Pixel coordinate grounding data
· · · · ·

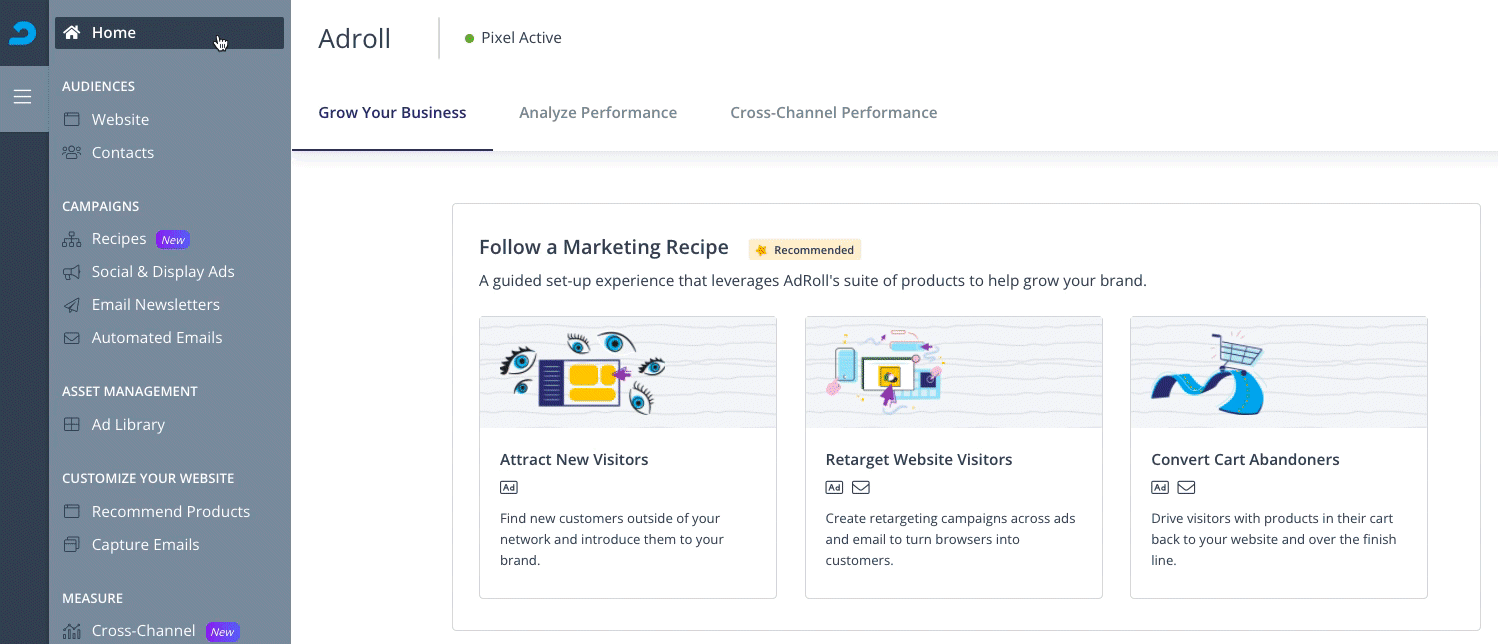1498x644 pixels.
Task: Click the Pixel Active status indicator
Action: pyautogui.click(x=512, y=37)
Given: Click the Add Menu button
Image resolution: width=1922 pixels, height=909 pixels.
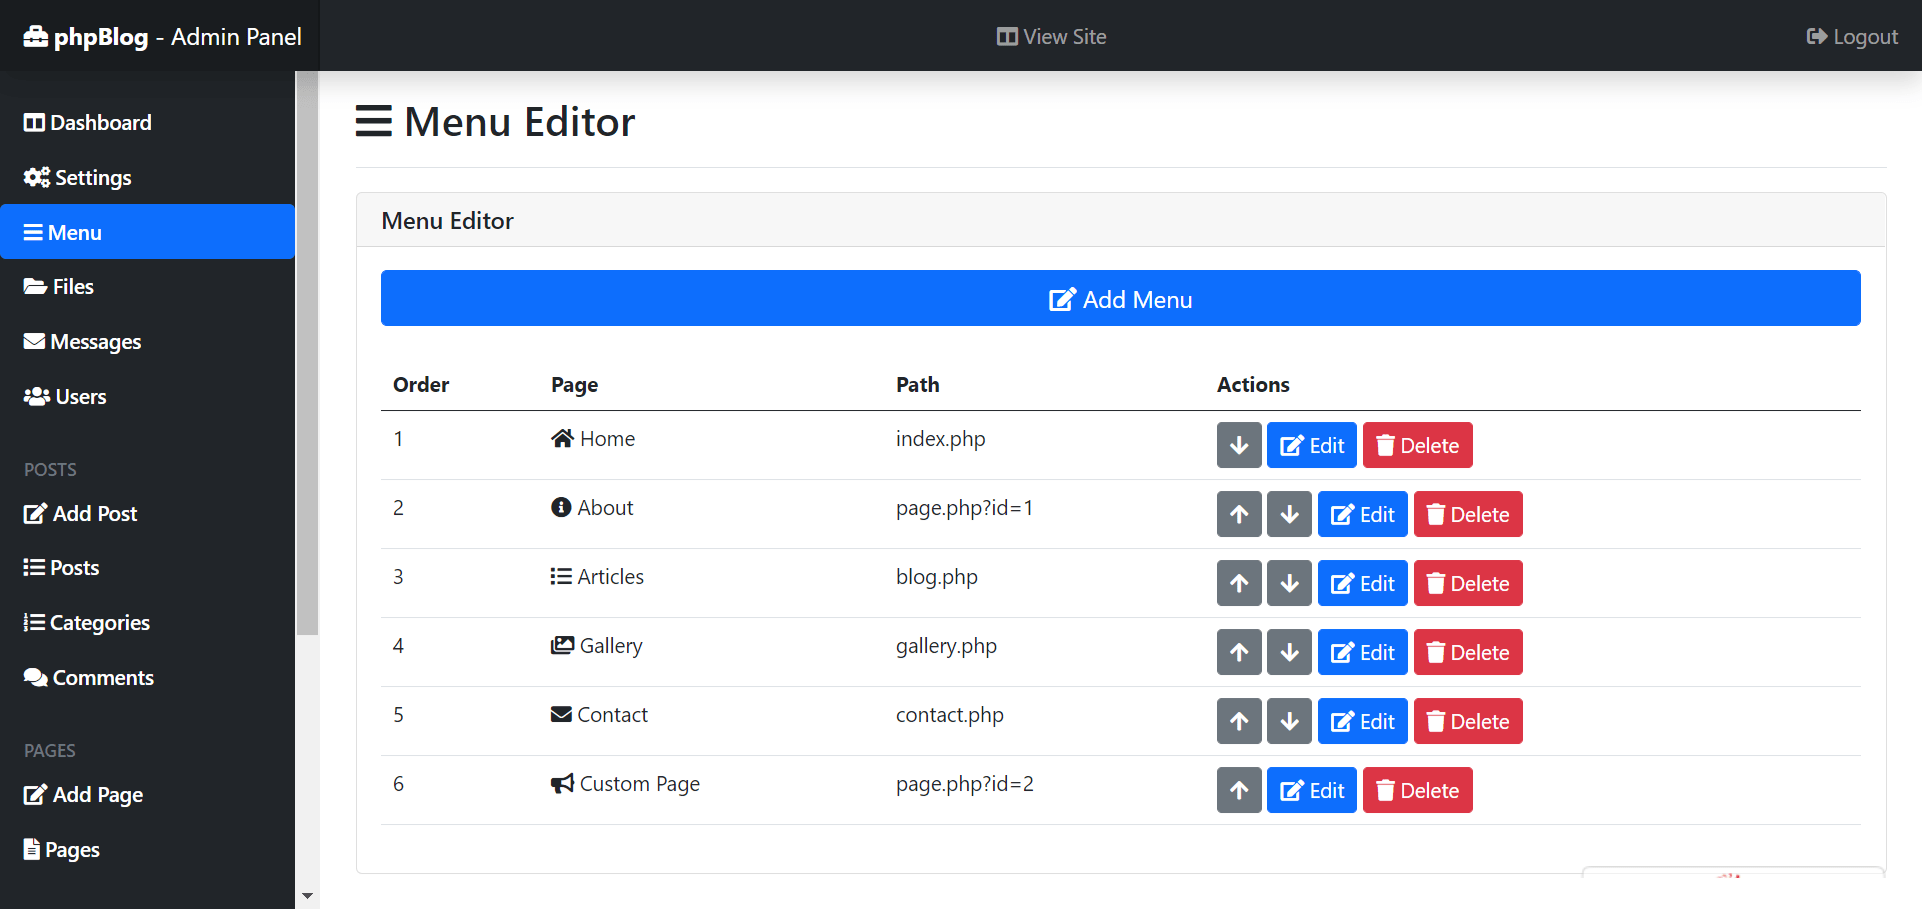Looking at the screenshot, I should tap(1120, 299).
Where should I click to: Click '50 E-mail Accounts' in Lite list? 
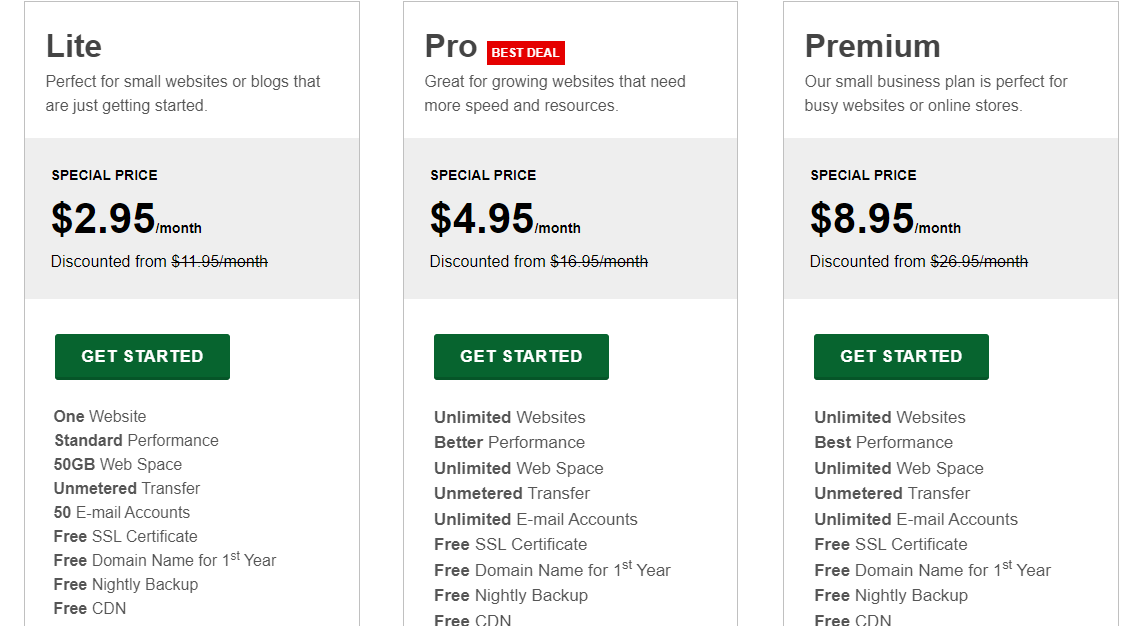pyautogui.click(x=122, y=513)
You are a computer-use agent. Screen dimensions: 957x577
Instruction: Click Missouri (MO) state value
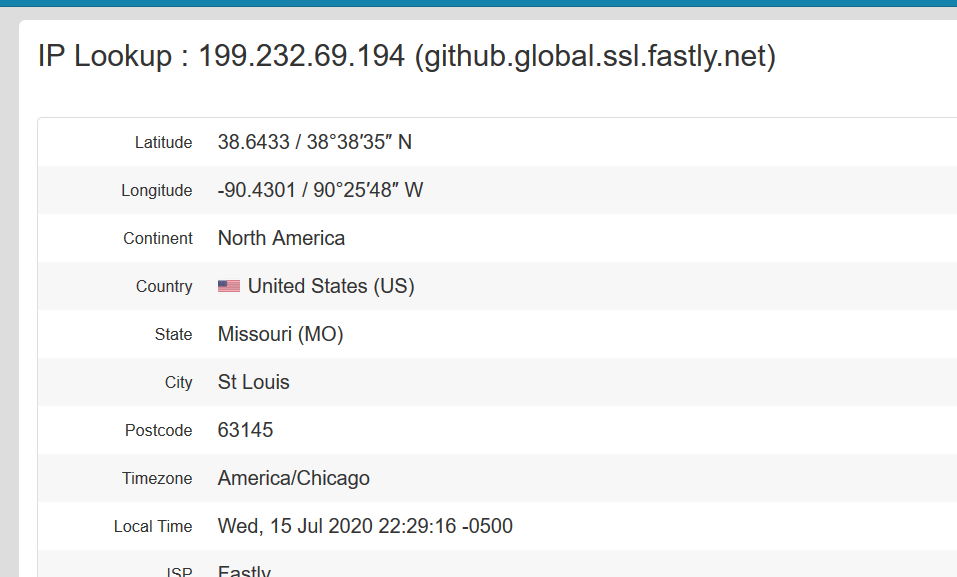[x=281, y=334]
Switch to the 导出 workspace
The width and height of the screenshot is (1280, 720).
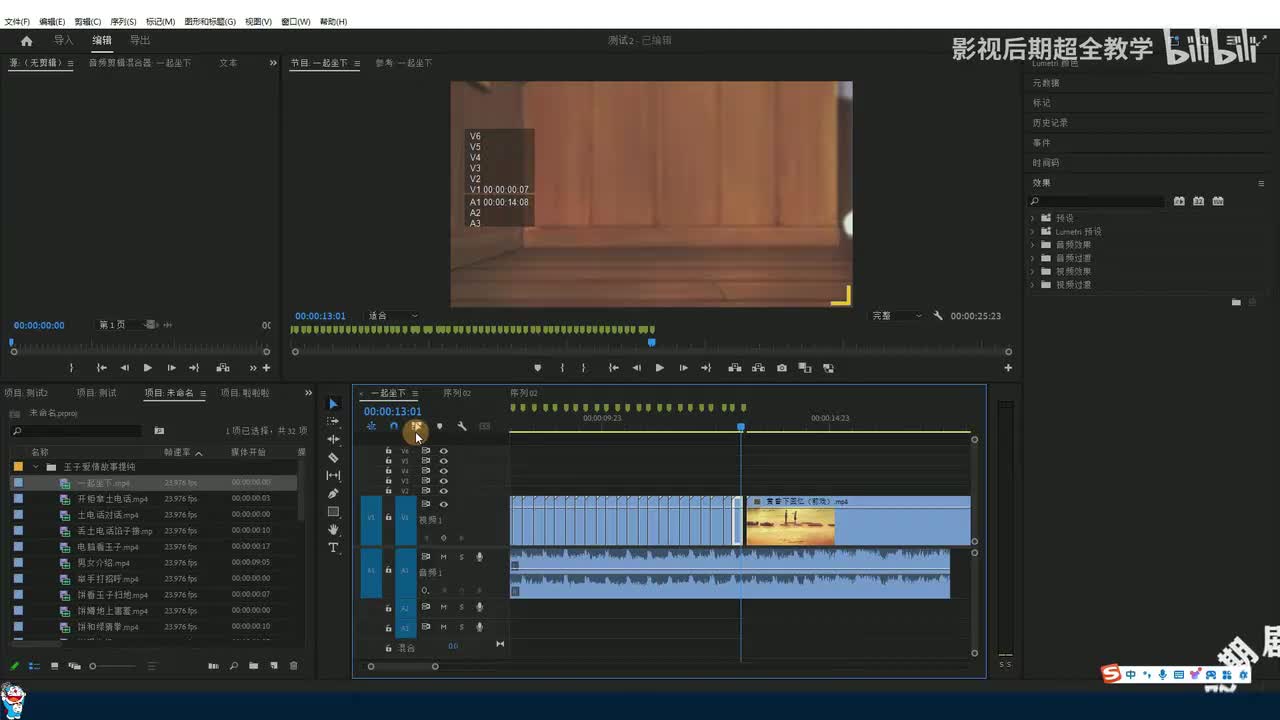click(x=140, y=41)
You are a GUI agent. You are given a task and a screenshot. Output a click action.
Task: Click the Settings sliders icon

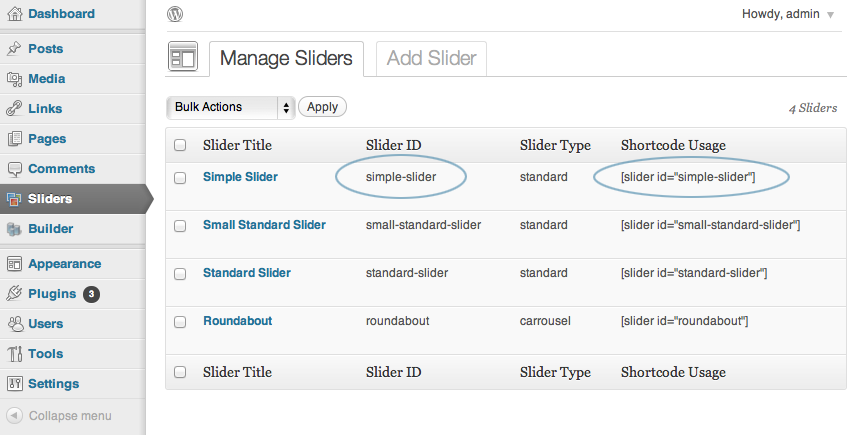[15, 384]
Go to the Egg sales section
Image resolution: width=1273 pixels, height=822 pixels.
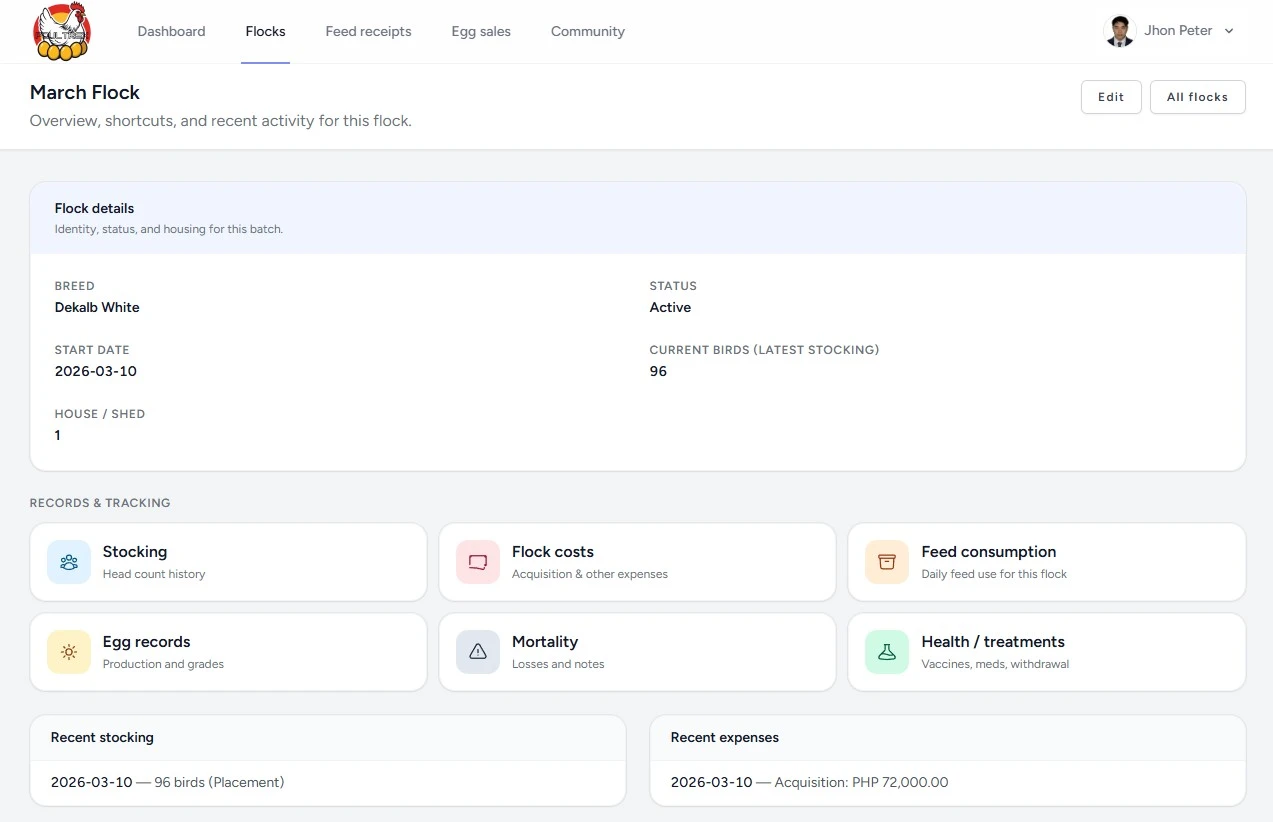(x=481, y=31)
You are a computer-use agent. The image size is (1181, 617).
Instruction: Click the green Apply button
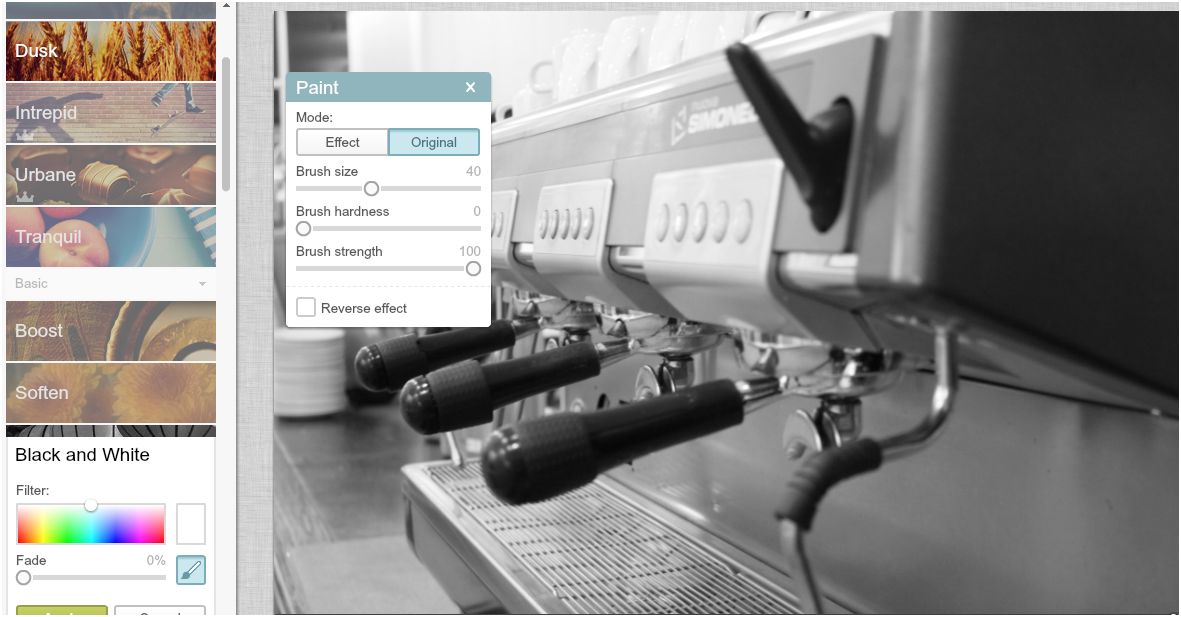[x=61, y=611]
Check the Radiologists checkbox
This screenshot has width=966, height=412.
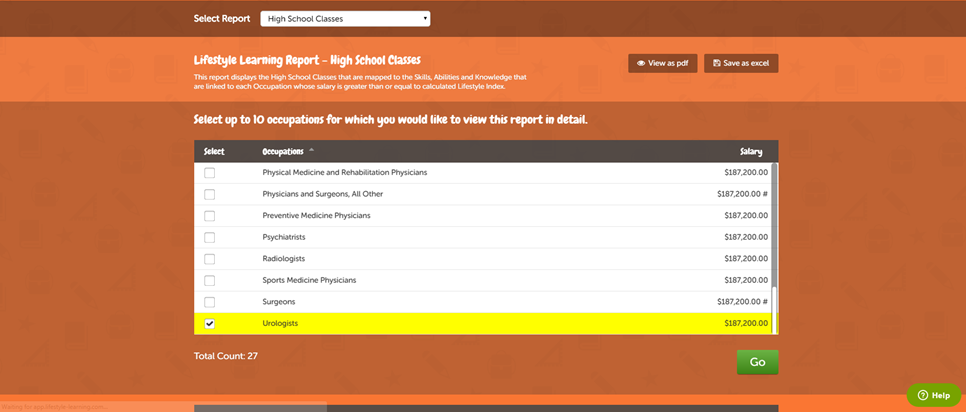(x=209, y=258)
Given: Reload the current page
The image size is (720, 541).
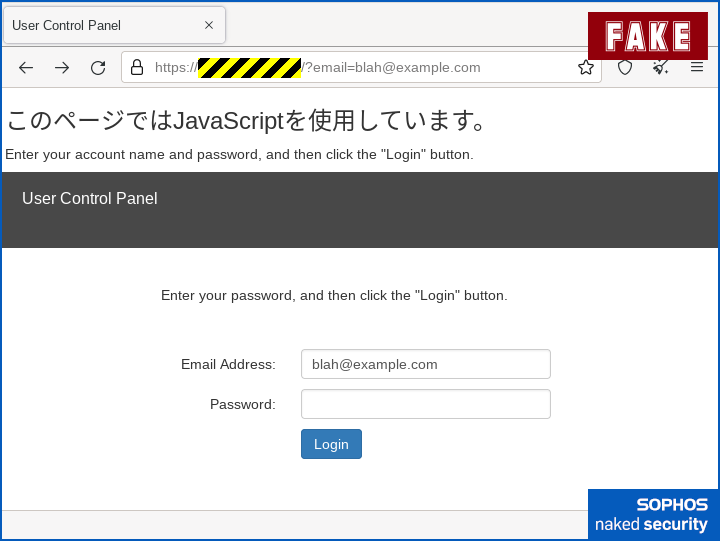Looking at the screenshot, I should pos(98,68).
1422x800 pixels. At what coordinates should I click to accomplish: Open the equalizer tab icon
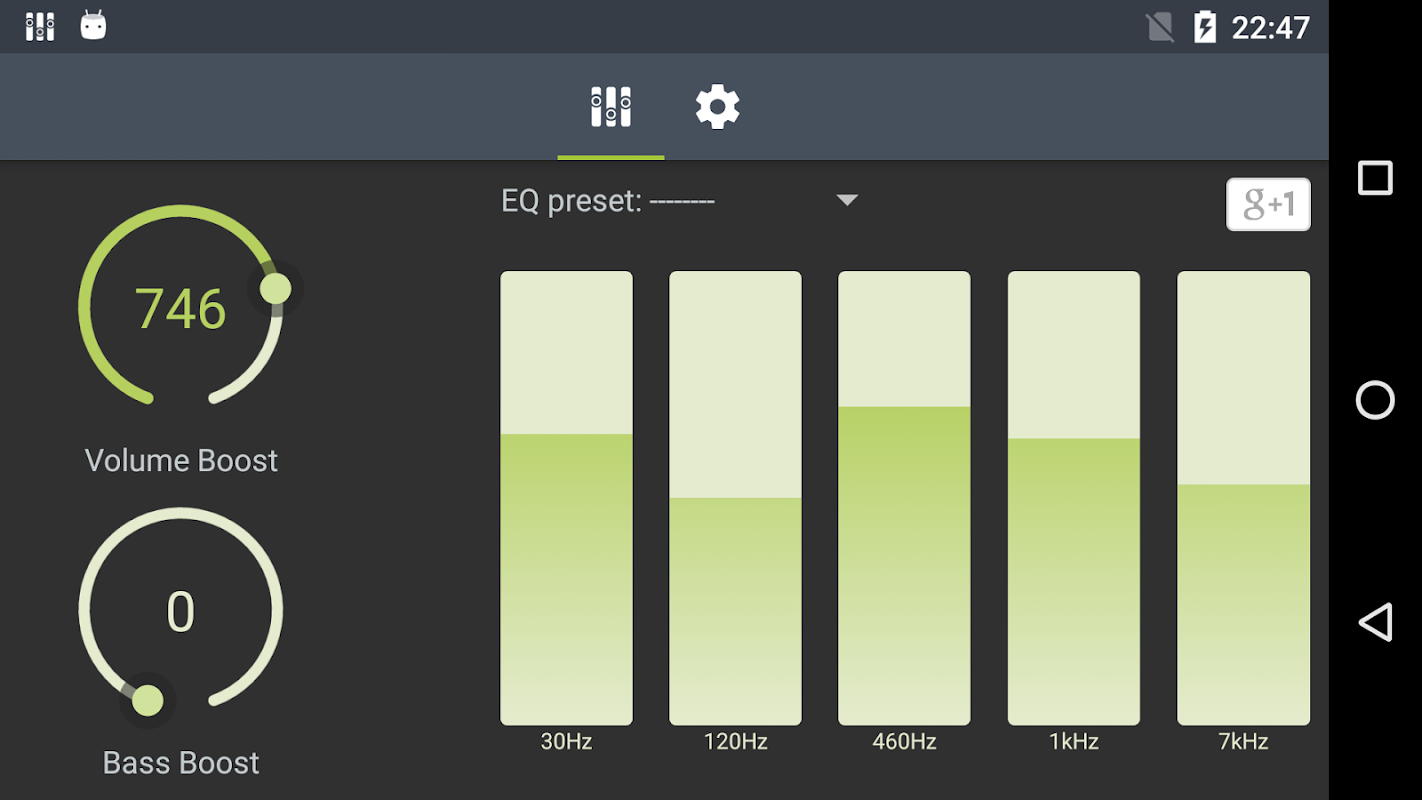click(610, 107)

· · · · ·

*ACTIVITY*. Pull every line holding "agent" out of the records.

*EXERCISE RESPONSE*.
You are a computer-use agent. Screen dimensions: 957x577
You are a GUI agent. You are given a task and a screenshot. Output a click action.
You are a computer-use agent. The image size is (1181, 617).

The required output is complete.